### Exercise aim:
Return every line of the data exactly as it appears.

□ □ □

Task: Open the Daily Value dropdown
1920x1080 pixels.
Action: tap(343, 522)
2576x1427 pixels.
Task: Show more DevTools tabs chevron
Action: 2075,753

□ □ □

### Result:
Task: Open the Daily Value dropdown
1920x1080 pixels.
Action: tap(343, 522)
2576x1427 pixels.
Task: Show more DevTools tabs chevron
Action: 2075,753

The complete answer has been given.